HOW TO COMPLETE THIS TASK: Transcription of the full listing is required, character for character.

EXERCISE INPUTS:
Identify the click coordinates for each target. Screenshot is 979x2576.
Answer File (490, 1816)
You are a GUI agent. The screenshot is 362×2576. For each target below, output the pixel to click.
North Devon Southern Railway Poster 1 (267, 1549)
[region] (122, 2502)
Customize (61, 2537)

SOLUTION:
Identify the click coordinates for each target. Screenshot is 979x2576.
Answer File (490, 1816)
You are a GUI agent. The screenshot is 362×2576. For each target below, output the pixel to click.
North Devon Southern Railway Poster 1 (267, 1549)
[region] (122, 2502)
Customize (61, 2537)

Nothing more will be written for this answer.